YOUR GOAL: Find every line with the string "agent" in the material below and copy it.
________________________________________
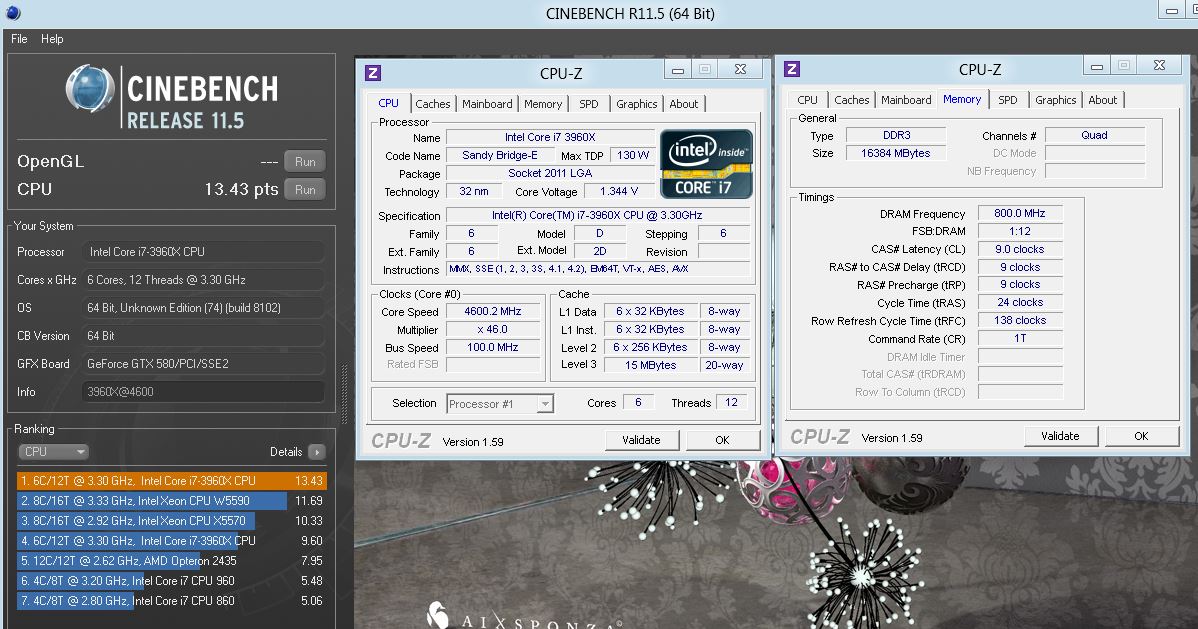Run the CPU benchmark
Screen dimensions: 1198x629
tap(305, 190)
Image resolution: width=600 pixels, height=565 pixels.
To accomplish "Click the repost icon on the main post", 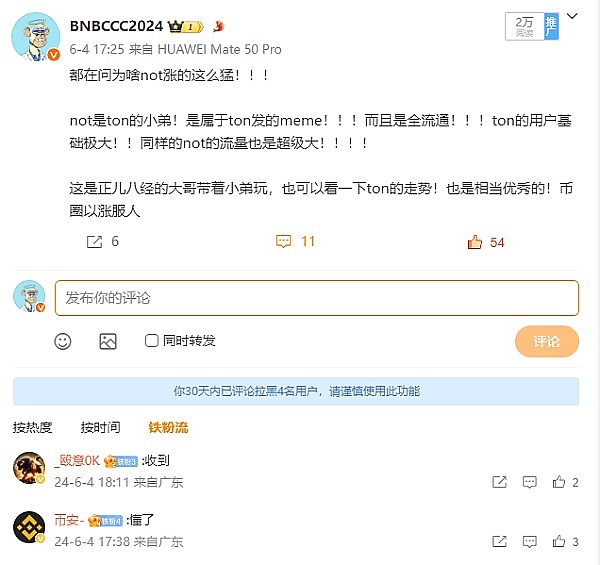I will click(95, 242).
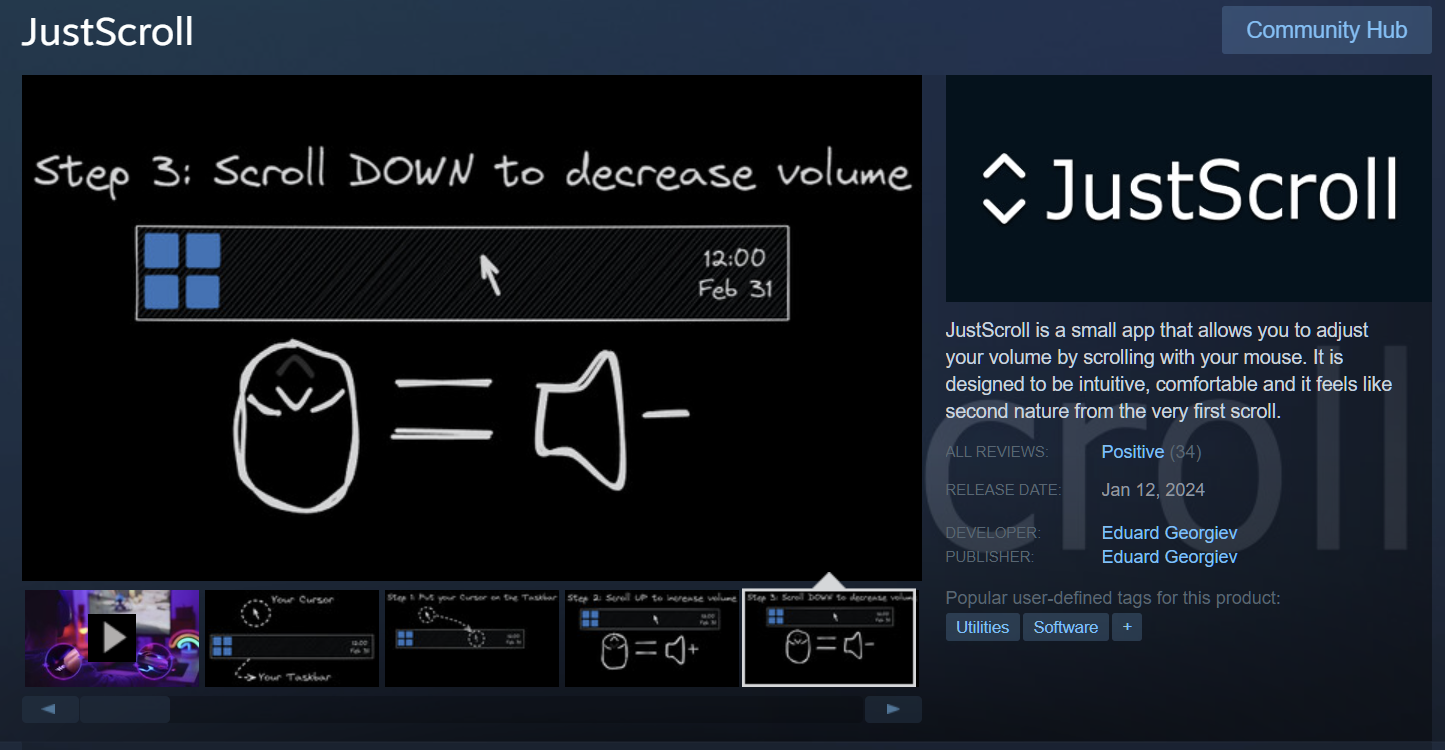Click the right arrow to see more screenshots
The height and width of the screenshot is (750, 1445).
point(892,709)
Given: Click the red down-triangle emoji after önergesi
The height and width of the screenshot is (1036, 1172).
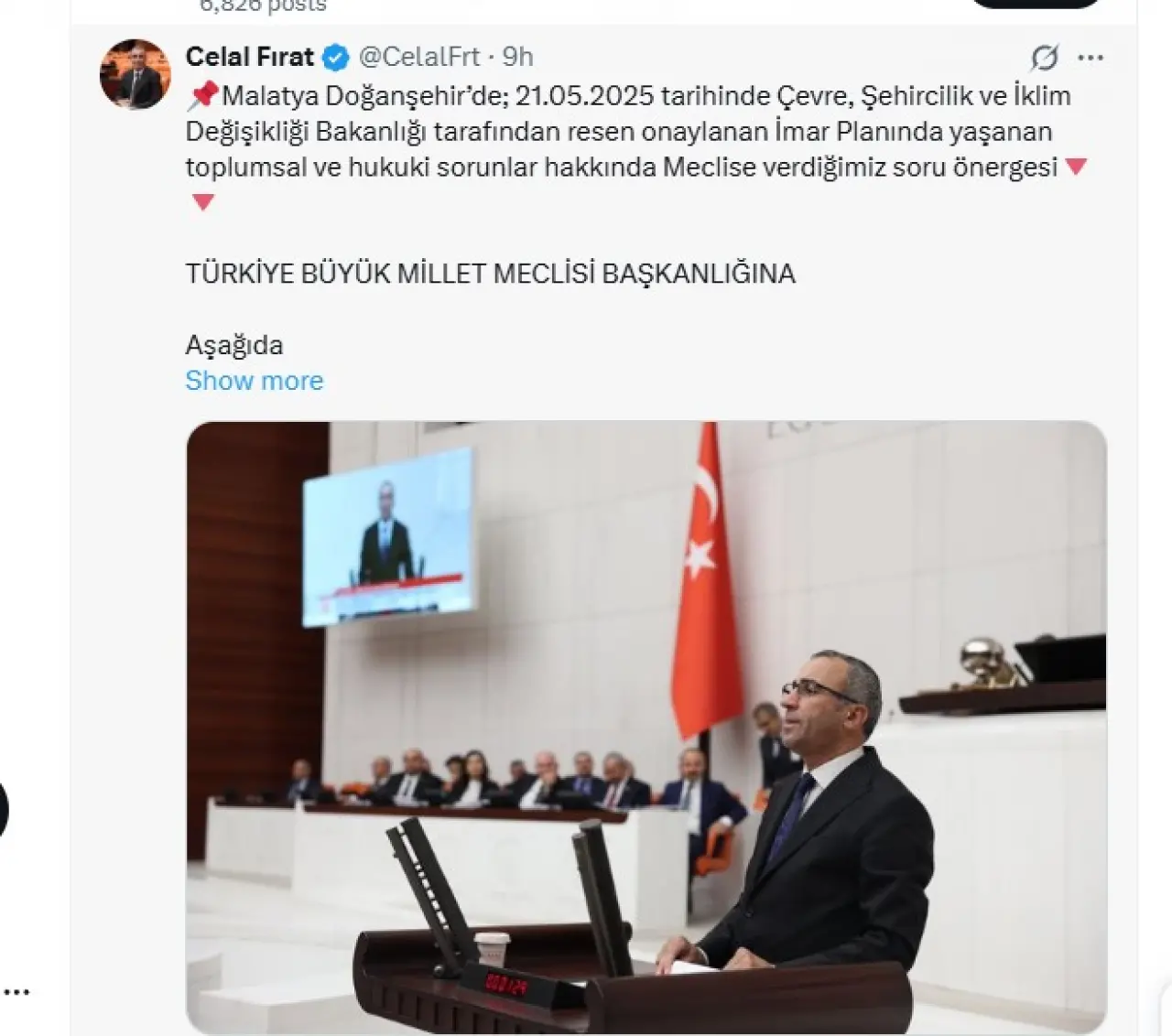Looking at the screenshot, I should (x=1077, y=167).
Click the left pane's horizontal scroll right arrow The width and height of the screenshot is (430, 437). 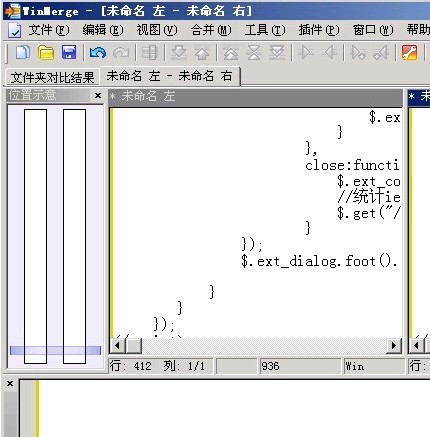pos(394,345)
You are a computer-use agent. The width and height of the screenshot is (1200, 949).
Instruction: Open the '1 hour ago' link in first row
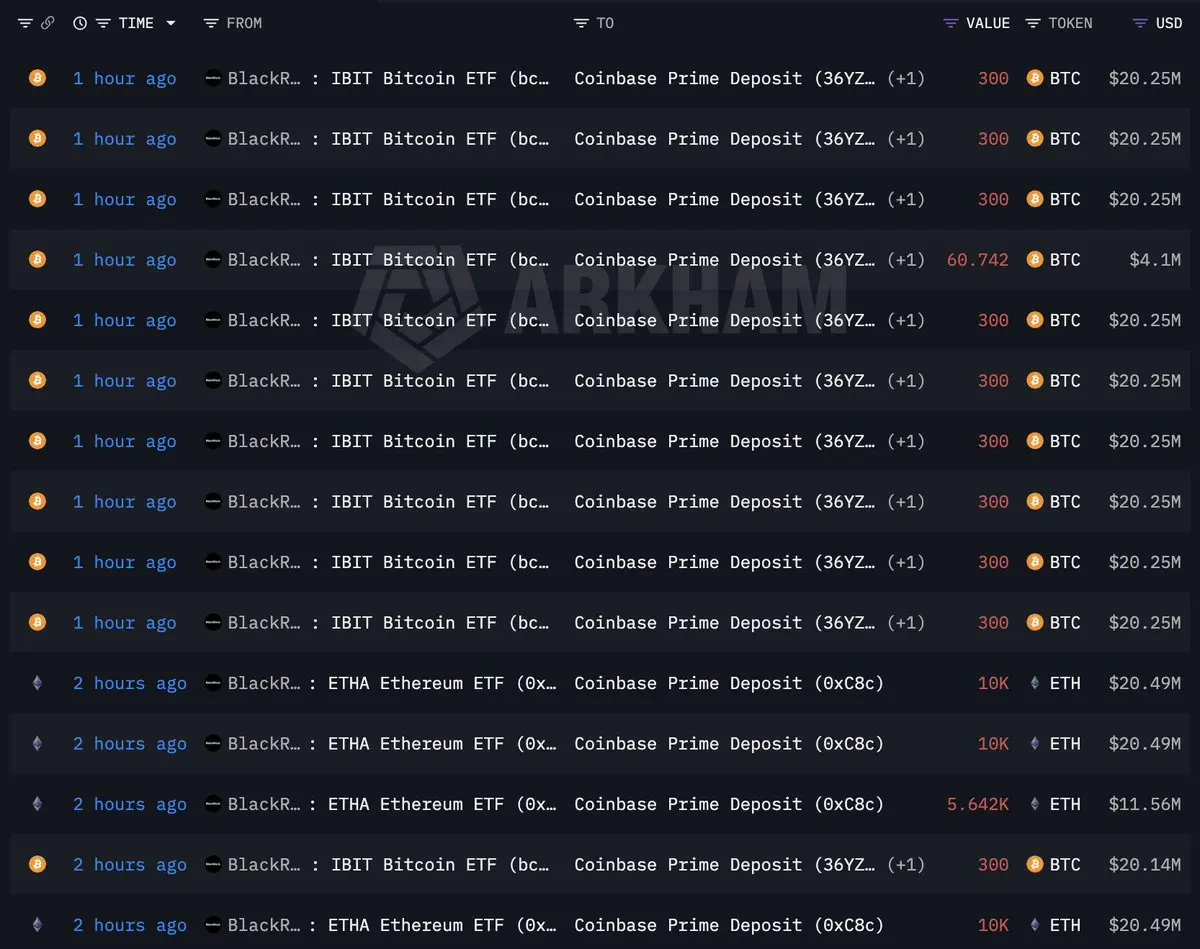tap(125, 79)
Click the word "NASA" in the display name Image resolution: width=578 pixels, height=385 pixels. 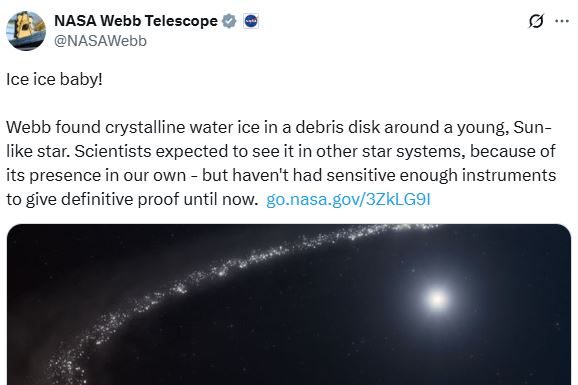(75, 21)
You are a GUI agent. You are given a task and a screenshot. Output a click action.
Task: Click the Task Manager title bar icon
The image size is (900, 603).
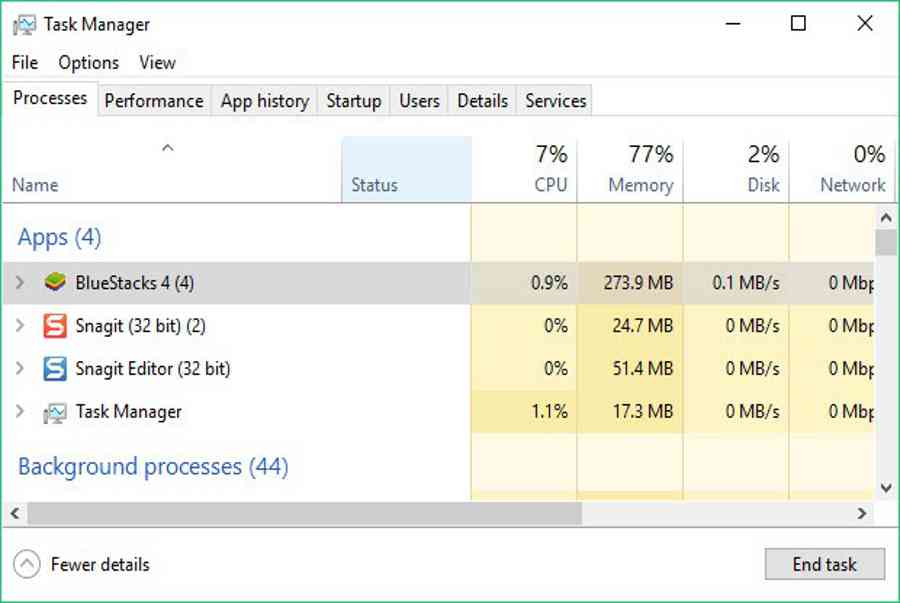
________________________________________
TASK SOLUTION:
You are a computer-use agent. The width and height of the screenshot is (1200, 949).
You are a GUI agent. You are given a task and a screenshot. Output a click action.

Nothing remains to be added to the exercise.